Она с наслаждением втянула носом влажный от вечерней росы воздух. Попыталась вычленить из него отдельные ароматы. Немножечко пахнет розами, и горной речкой, и никогда не тающими снегами. Прямо чувствуется, как из организма московский смог улетает. Таня подышала еще, и еще. Сначала носом. Потом перешла на технику йогов: вдыхала воздух одной ноздрей и выдыхала через другую. Йога на природе – совсем не то, что в спортклубе, в компании напыщенных фифочек. Там приходится постоянно собственное отражение в зеркале контролировать, чтобы попа не отклячивалась или спина не сутулилась. Охота была, чтоб девки над тобой хихикали... В общем, там сплошные суетные мысли.
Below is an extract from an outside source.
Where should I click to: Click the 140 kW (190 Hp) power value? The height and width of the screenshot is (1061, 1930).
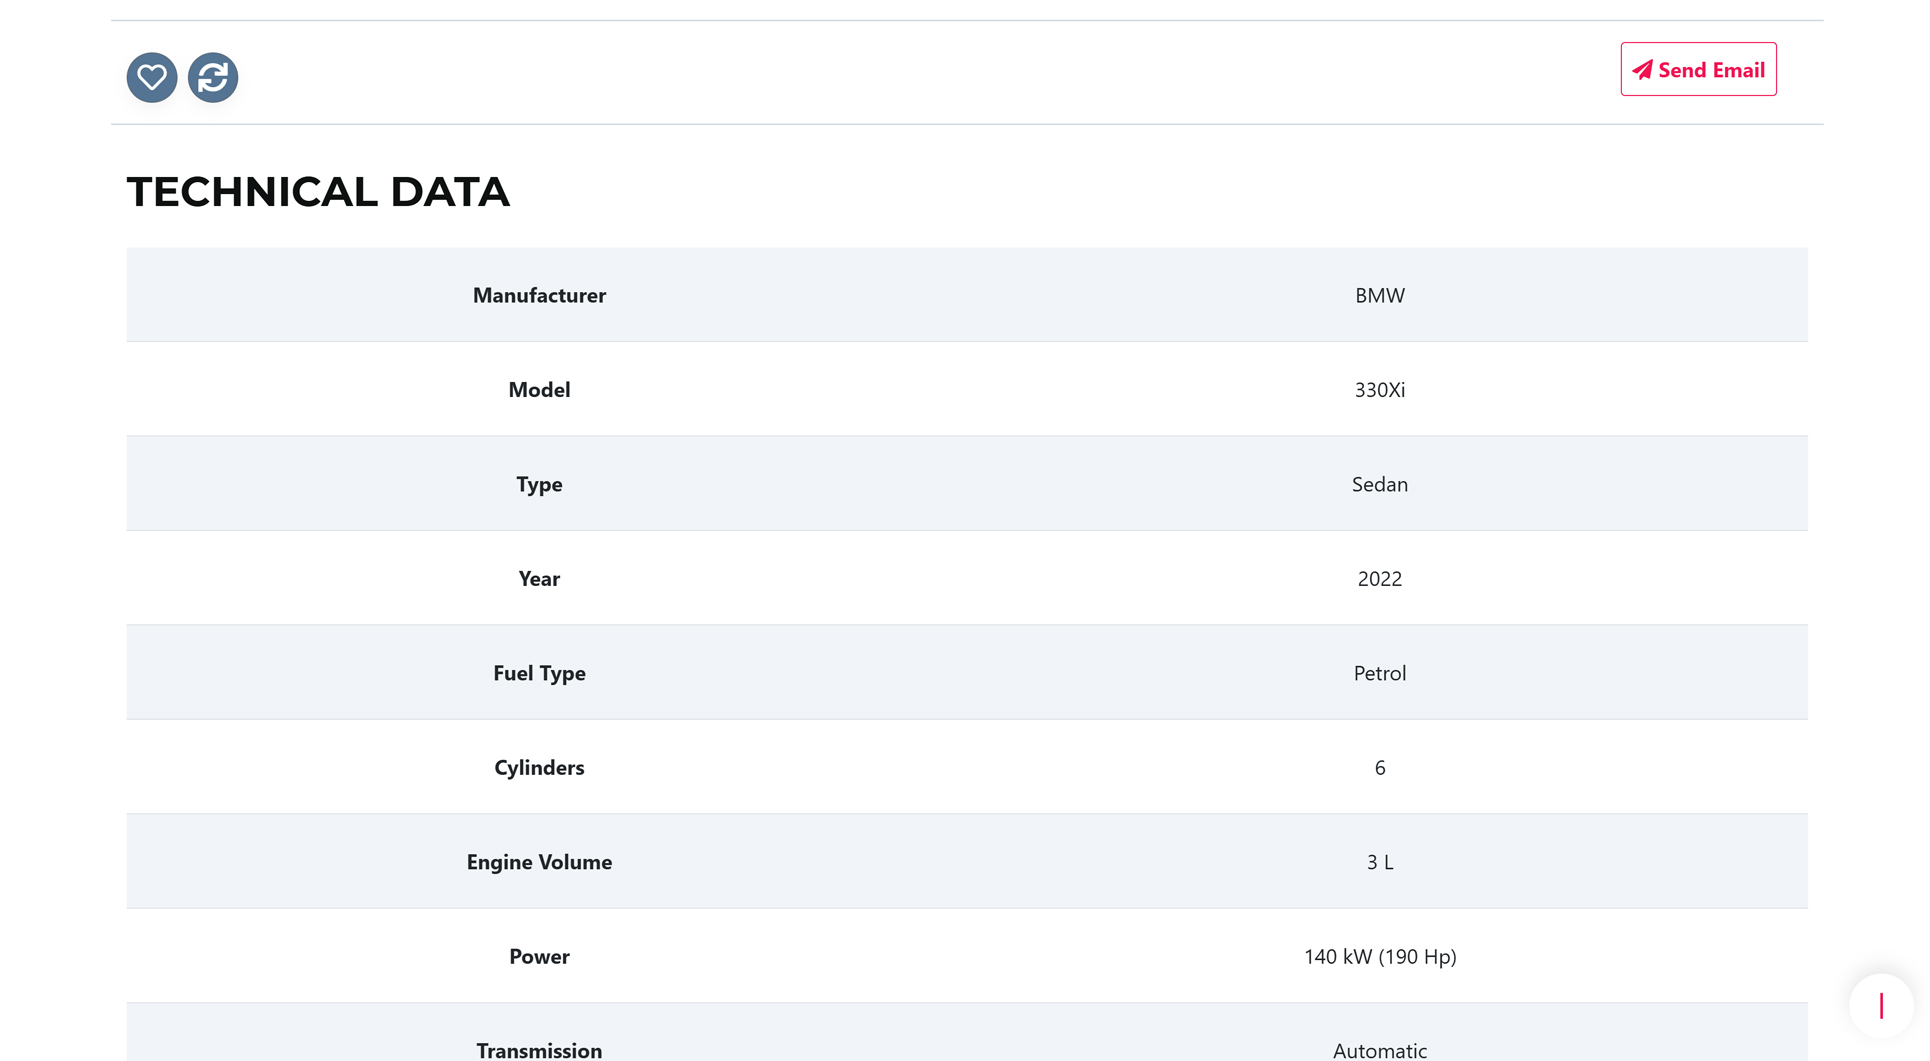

А здесь, в горах, действительно можно «просветлиться». По крайней мере, земные проблемы – всякие дамы пик вкупе с кознями Антона Шахова – стали казаться глупыми и мелкими. Таня дышала – глубоко, сладко – и думала: «Что наша жизнь? Пыль, мгновение... Вот горы, и шум бурной речки, и величественный ропот ветра в кронах вековых сосен – это вечно. А вся людская беготня, грызня, заботы – такая, в общем-то, ерунда... Как ни крутись, а всей мудрости мира не познаешь. И счастья, вселенского, чтоб охватило, заполнило тебя до самого донышка, в жизни не встретить. И идеала – настоящего, совершенного – не найти...»
Таня прекратила оздоровительное дыхание и грустно опустилась на пропитанную росой траву. Вот перед ней дом – роскошный, многомиллионный, настоящая воплощенная мечта. Но разве люди, живущие в нем, счастливы? Вот она сама – красивая, умная и даже вполне молодая. Но разве у нее легко на душе? Сейчас, наедине с горами и безжалостными сумерками, девушка особенно остро чувствовала свое одиночество. Ведь ей уже, страшно подумать, совсем не двадцать. Половина жизни, считай, прожита. Ну, даже если треть – все равно пора подводить какие-то итоги. Только чего она достигла? Квартира, машина – смешно. Пыль это, а не итог. Пыль на ветру. А все остальное... Друзья – разбрелись. Любви – нет. И умри она прямо сейчас, никто, кроме мамы с отчимом, о ней и не заплачет.